Issues: number, title, body, state (open/closed)
Labels: issue labels
Assignees: assigned users
Milestones: associated milestone
Comments: issue comments
Cross-references: detects #NNN in text as references to other issues

Supported formats:

// List format (multiple issues)
[
  {
    "number": 1,
    "title": "Login bug",
    "body": "Login fails when...",
    "html_url": "https://github.com/org/repo/issues/1",
    "state": "open",
    "labels": [{"name": "bug"}, {"name": "priority:high"}],
    "comments": [
      {"body": "Reproduced in production", "user": {"login": "dev1"}}
    ]
  }
]

// Single format (one issue)
{
  "number": 42,
  "title": "Feature request",
  "body": "We need...",
  "html_url": "https://github.com/org/repo/issues/42"
}

Metadata: source_type (“github_issues”), issue_count, labels (comma-separated list), milestone (if present)

Extracted relationships: cross-references via #NNN in body and comments.

General limitations

Limit	Value	Description
Maximum size	50 MB	Files larger than 50 MB are rejected with `FileTooLargeError`
Empty files	Error	Empty files or files with only whitespace produce `EmptySourceError`
Encoding	UTF-8 + fallback	Tries UTF-8 first, fallback to latin-1
Directories	Error	Passing a directory as a source produces an error

Adding support for more formats

There are two ways to add a new parser:

Option 1: Built-in parser (V1 Protocol)

Create a file in src/intake/ingest/ (e.g.: asana.py)
Implement the methods can_parse(source: str) -> bool and parse(source: str) -> ParsedContent
Register it in create_default_registry() and as an entry_point in pyproject.toml

Option 2: External plugin (V2 ParserPlugin)
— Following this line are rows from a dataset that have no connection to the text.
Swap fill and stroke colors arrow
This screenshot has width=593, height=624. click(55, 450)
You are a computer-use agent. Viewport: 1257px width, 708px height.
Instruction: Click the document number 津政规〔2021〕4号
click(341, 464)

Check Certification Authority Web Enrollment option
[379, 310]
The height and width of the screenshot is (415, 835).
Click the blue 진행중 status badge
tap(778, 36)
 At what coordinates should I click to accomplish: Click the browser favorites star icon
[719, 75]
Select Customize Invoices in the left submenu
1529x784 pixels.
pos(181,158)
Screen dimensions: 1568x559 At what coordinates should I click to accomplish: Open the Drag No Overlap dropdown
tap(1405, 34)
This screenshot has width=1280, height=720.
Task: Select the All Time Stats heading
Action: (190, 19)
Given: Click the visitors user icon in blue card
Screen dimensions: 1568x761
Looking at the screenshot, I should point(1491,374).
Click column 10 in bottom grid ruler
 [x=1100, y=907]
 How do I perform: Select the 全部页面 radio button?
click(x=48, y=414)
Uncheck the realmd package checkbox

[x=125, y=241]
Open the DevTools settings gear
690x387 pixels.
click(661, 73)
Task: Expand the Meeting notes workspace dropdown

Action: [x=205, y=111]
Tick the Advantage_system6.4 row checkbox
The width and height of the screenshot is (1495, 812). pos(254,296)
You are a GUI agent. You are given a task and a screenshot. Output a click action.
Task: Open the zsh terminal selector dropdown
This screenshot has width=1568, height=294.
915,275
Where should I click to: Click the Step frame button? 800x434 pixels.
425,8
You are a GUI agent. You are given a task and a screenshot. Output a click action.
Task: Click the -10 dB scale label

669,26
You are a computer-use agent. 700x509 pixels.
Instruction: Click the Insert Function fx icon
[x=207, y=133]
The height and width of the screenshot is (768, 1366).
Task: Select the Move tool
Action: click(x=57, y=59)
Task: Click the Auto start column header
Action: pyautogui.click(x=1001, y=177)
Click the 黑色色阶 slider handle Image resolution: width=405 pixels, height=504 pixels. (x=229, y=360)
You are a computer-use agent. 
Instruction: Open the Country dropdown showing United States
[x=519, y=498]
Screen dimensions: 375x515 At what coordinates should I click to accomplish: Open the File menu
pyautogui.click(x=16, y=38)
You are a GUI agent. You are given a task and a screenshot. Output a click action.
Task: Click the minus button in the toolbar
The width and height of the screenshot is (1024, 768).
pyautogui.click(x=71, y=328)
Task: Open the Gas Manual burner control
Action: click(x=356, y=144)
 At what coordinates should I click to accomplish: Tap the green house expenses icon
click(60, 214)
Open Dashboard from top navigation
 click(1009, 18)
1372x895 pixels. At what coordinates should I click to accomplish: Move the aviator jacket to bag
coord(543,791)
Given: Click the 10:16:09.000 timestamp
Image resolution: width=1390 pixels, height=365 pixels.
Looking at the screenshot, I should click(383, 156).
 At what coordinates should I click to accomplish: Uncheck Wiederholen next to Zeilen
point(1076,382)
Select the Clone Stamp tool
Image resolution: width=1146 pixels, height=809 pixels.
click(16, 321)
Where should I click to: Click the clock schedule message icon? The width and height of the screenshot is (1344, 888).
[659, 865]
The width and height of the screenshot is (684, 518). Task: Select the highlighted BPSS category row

Create a separate Python package
Implement the ParserPlugin protocol from intake.plugins.protocols
Register as an entry_point in the intake.parsers group in your pyproject.toml

The parser will be automatically discovered when the package is installed. See Plugins for details.

There is no need to inherit from any base class — just implement the correct interface (structural subtyping via typing.Protocol).